▶ [Stored data entries]:

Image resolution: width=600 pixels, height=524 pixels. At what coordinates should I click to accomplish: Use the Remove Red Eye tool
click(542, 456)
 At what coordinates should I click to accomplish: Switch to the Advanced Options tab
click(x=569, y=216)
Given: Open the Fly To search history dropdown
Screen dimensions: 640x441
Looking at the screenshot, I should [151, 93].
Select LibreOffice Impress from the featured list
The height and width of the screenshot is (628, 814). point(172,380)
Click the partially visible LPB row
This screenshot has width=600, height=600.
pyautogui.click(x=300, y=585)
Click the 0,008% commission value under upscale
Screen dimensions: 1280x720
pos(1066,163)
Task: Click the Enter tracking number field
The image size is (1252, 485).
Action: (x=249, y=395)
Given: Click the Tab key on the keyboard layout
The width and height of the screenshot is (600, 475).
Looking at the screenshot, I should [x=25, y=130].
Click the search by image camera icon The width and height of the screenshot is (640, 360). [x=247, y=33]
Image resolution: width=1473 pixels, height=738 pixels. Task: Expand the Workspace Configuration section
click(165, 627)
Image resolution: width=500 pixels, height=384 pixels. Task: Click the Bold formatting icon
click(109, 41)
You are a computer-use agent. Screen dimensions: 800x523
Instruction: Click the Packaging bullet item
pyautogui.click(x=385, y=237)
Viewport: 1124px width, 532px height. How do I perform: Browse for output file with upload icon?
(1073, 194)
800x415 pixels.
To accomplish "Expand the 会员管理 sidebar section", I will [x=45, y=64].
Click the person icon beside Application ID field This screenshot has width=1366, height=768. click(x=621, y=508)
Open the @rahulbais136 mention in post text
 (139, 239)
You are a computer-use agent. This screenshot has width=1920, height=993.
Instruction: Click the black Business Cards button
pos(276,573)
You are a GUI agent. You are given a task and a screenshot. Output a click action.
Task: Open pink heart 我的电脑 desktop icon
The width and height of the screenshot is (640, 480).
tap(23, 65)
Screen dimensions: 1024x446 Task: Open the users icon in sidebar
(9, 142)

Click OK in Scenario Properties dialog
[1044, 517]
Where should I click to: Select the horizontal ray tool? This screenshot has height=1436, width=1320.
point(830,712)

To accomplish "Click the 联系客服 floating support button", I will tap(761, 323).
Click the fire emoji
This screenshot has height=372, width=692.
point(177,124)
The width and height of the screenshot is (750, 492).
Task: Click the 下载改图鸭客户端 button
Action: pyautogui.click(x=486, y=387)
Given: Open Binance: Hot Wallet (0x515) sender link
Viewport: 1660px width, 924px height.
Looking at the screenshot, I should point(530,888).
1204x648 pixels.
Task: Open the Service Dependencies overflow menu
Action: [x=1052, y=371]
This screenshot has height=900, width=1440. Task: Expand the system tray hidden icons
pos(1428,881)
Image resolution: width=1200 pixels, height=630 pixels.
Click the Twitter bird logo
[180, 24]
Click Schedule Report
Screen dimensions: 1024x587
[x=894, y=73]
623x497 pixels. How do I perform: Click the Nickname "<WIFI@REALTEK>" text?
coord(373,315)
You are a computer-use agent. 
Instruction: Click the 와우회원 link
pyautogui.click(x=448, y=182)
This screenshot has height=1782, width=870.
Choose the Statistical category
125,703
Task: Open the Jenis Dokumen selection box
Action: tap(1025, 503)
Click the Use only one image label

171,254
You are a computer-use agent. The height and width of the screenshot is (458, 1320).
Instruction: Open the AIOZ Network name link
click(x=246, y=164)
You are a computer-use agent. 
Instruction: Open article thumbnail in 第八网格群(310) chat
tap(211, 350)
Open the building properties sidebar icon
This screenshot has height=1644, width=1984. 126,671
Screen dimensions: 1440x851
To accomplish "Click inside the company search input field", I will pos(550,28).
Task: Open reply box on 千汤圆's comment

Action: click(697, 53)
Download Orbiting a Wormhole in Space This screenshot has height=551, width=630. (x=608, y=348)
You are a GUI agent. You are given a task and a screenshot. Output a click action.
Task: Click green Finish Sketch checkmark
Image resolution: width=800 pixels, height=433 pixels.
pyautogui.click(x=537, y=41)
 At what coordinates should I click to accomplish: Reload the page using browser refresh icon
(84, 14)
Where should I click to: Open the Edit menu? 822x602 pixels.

▶ [Task requirements]: An exact repeat of the lines from the one containing "Choose the Statistical category" through the final line of the entries is the whole answer.

▶ [Written answer]:
Choose the Statistical category
125,703
Task: Open the Jenis Dokumen selection box
Action: tap(1025, 503)
Click the Use only one image label

171,254
You are a computer-use agent. The height and width of the screenshot is (458, 1320).
Instruction: Open the AIOZ Network name link
click(x=246, y=164)
You are a computer-use agent. 
Instruction: Open article thumbnail in 第八网格群(310) chat
tap(211, 350)
Open the building properties sidebar icon
This screenshot has height=1644, width=1984. 126,671
Screen dimensions: 1440x851
To accomplish "Click inside the company search input field", I will pos(550,28).
Task: Open reply box on 千汤圆's comment

Action: click(697, 53)
Download Orbiting a Wormhole in Space This screenshot has height=551, width=630. (x=608, y=348)
You are a GUI agent. You are given a task and a screenshot. Output a click action.
Task: Click green Finish Sketch checkmark
Image resolution: width=800 pixels, height=433 pixels.
pyautogui.click(x=537, y=41)
 At what coordinates should I click to accomplish: Reload the page using browser refresh icon
(84, 14)
Where should I click to: Open the Edit menu? 822x602 pixels.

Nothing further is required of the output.